GAZA: Au moins huit personnes ont été tuées tôt jeudi dans des bombardements israéliens sur la ville de Gaza, a annoncé à l'AFP un porte-parole de la défense civile du territoire palestinien.

Cinq et deux personnes ont été tuées respectivement dans des frappes contre des appartements dans le nord-ouest et le sud-ouest de la ville de Gaza, et une autre dans un raid contre une maison dans le camp de réfugiés d'Al-Shati, dans l'ouest de la ville, a indiqué ce porte-parole, Mahmoud Bassal.

Ces frappes ont également fait au moins 15 blessés, a-t-il ajouté.

Malgré un cessez-le-feu en vigueur depuis octobre 2025, la bande de Gaza reste le théâtre de violences, avec des frappes israéliennes quasi quotidiennes.

Selon le ministère de la Santé du territoire, placé sous l'autorité du mouvement islamiste palestinien Hamas, plus de 900 personnes ont été tuées depuis l'entrée en vigueur de cette trêve, conclue après deux ans de guerre déclenchée le 7 octobre 2023 par l'attaque sans précédent du Hamas contre Israël.

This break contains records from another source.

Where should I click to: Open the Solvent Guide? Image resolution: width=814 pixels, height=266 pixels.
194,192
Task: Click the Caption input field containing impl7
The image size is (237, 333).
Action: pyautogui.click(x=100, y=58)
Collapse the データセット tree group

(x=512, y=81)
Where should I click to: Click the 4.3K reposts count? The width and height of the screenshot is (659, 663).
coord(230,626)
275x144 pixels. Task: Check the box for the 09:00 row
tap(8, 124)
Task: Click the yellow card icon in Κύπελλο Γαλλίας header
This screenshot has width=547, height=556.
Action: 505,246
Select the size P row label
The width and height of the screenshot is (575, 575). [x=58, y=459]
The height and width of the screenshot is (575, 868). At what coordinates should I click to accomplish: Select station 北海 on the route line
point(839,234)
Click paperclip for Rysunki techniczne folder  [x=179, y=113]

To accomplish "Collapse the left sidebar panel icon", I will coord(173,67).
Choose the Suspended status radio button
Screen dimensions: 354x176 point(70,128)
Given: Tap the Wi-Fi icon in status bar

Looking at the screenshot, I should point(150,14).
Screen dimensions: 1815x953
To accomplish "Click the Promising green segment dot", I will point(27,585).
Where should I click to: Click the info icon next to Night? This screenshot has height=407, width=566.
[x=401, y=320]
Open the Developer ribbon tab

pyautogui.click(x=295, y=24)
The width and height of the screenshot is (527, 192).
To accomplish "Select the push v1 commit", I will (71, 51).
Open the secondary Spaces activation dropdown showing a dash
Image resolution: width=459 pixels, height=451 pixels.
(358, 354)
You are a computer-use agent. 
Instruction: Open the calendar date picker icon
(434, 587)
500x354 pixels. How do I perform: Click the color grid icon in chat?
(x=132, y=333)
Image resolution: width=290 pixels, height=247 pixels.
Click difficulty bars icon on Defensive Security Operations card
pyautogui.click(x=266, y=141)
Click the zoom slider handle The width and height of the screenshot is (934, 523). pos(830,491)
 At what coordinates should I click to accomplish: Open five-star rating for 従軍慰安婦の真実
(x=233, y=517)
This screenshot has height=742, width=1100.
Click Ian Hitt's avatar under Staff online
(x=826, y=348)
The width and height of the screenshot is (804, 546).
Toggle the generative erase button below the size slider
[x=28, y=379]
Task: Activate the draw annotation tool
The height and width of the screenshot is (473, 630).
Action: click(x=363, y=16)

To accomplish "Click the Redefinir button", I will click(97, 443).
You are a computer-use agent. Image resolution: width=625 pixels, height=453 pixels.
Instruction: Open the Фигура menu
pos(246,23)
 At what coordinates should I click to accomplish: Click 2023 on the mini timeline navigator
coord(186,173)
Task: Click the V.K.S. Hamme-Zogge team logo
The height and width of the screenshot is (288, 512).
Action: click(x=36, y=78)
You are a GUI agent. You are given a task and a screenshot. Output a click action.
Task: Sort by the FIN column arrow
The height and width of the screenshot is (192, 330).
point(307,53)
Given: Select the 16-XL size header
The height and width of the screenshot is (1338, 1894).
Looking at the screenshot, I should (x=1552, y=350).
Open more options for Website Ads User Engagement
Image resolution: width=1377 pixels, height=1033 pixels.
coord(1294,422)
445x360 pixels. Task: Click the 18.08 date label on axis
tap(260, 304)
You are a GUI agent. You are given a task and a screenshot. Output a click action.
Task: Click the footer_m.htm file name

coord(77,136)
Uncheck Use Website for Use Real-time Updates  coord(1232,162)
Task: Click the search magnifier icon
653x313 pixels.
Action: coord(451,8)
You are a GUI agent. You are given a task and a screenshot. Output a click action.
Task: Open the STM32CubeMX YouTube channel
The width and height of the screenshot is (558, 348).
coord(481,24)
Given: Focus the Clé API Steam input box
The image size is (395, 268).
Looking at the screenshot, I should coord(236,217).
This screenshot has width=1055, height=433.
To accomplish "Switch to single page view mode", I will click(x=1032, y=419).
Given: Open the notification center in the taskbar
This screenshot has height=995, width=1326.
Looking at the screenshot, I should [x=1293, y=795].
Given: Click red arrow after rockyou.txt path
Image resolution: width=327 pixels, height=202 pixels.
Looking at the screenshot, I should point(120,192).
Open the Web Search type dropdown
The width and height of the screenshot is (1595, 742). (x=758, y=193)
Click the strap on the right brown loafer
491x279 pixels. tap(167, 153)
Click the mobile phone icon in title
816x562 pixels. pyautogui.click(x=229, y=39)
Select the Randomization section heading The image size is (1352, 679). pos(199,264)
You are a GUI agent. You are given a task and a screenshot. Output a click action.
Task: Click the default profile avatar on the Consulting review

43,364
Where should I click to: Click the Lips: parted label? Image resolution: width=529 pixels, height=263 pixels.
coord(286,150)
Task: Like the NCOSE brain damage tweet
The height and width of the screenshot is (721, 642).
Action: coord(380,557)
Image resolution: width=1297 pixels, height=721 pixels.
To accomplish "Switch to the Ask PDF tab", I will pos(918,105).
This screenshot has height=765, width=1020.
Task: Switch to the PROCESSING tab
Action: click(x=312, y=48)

La première phase de la trêve a vu la libération des derniers otages israéliens de Gaza enlevés par le Hamas, en échange de Palestiniens détenus par Israël. Mais le passage à la deuxième phase, devant se traduire par le désarmement du Hamas et un retrait progressif de l'armée israélienne, semble complètement grippé.

La semaine dernière, le Premier ministre israélien Benjamin Netanyahu avait déclaré avoir ordonné à l'armée de prendre le contrôle de 70% de la bande de Gaza, contre 60% contrôlé actuellement.

Fin mai, le tout nouveau chef de la branche armée du Hamas, Mohammed Odeh, a été tué par une frappe israélienne, 11 jours après l'assassinat de son prédécesseur.